- Istimewa
Gelaran BATIC 2026 Kukuhkan Indonesia sebagai Hub Kolaborasi Digital Asia Pasifik
“Pada akhirnya TLKM 30 memiliki satu ambisi, yaitu membawa TelkomGroup dari connectivity menuju infrastructure dan intelligence, menjadi perusahaan digital telco kelas dunia, sekaligus menciptakan berbagai digital possibilities untuk masa depan. Transformasi ini juga perlu diikuti dengan kemampuan Telkom untuk terus beradaptasi terhadap evolusi industri yang semakin cepat, termasuk melalui pengembangan struktur organisasi yang semakin agile,” pungkas Dian.
Pembahasan kemudian berkembang pada kebutuhan investasi dan kolaborasi untuk membangun infrastruktur fiber darat dan laut yang kuat.
Sejalan dengan tema besar BATIC 2026, adopsi AI di skala enterprise, termasuk bagaimana teknologi tersebut dapat diterjemahkan menjadi nilai bisnis yang terukur, juga menjadi salah satu topik yang menarik perhatian.
Selain itu, perkembangan komunikasi masa depan dan evolusi jaringan optik menuju infrastruktur yang semakin cerdas turut dibahas untuk menjawab kebutuhan era AI.
Di luar rangkaian konferensi utama, Telin sebagai penyelenggara BATIC 2026 bersama GLF juga mempertemukan para eksekutif C-level dalam Leadership Summit tertutup untuk membahas investasi, rantai pasok, kolaborasi ekosistem, serta kebutuhan energi bagi pengembangan infrastruktur berbasis AI.
Memasuki hari kedua, pembahasan diarahkan pada peran cloud dan AI dalam mendorong pertumbuhan ekonomi digital Asia Pasifik.
Direktur Jenderal Ekosistem Digital Kementerian Komunikasi dan Digital RI Edwin Hidayat Abdullah, pada sesi Ministerial Keynote menyoroti penguatan transformasi digital Indonesia di tengah perkembangan cloud dan AI.
“Seiring cloud dan AI terus membentuk ulang perekonomian dan masyarakat kita, masa depan digital Indonesia harus dibangun tidak hanya di atas inovasi dan infrastruktur, tetapi juga kepercayaan. Hal ini membutuhkan ekosistem digital yang kuat, aman, dan inklusif, yang didukung oleh kolaborasi erat antara pemerintah, industri, dan masyarakat luas. Melalui kolaborasi, kita dapat memastikan bahwa kemajuan teknologi menghadirkan pertumbuhan yang berkelanjutan dan memberikan manfaat bagi seluruh masyarakat Indonesia,” jelas Edwin Hidayat.

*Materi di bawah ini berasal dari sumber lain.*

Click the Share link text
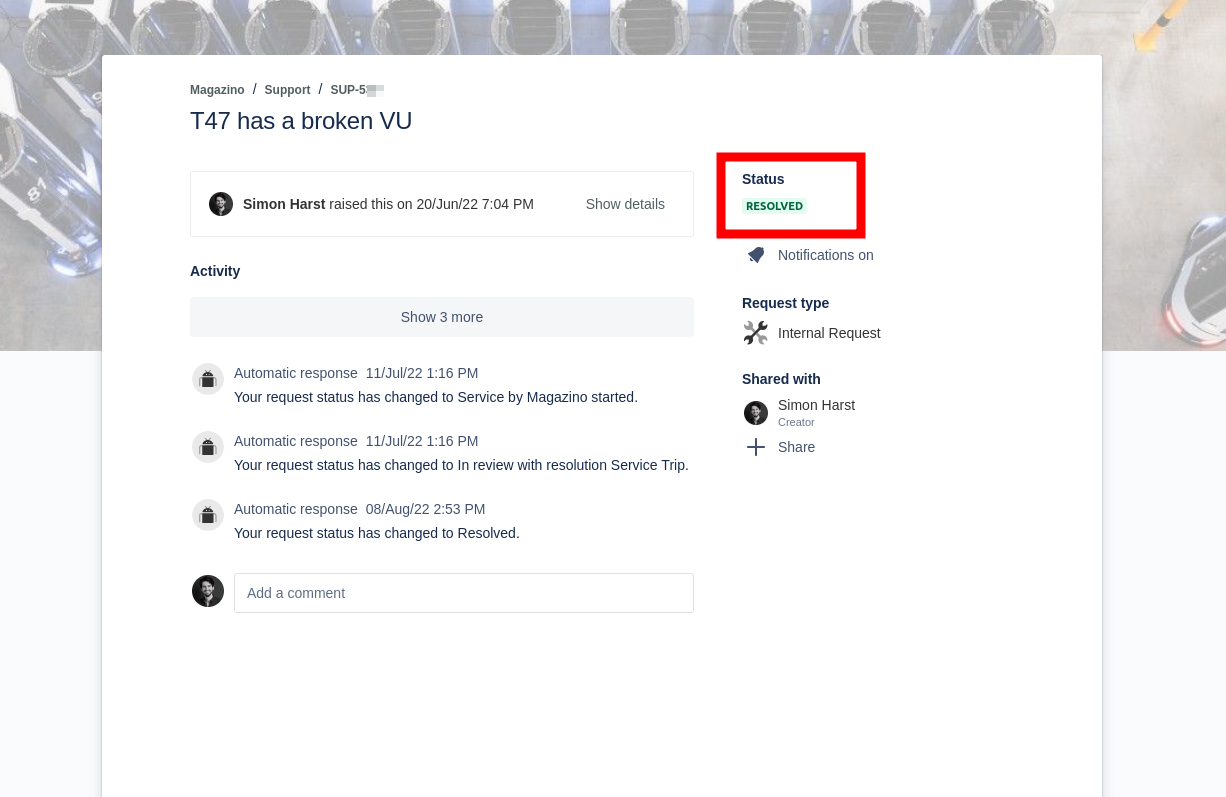The width and height of the screenshot is (1226, 797). pyautogui.click(x=796, y=447)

Rangkaian diskusi kemudian mengeksplorasi perkembangan data center, konektivitas, dan cloud di era AI yang mendorong peningkatan permintaan layanan di kawasan.
Perkembangan Bring Your Own IP Address (BYOIP) sebagai bagian dari nilai strategis bagi penyedia cloud, konektivitas, dan data center juga menjadi salah satu ulasan strategis bagi para pelaku industri.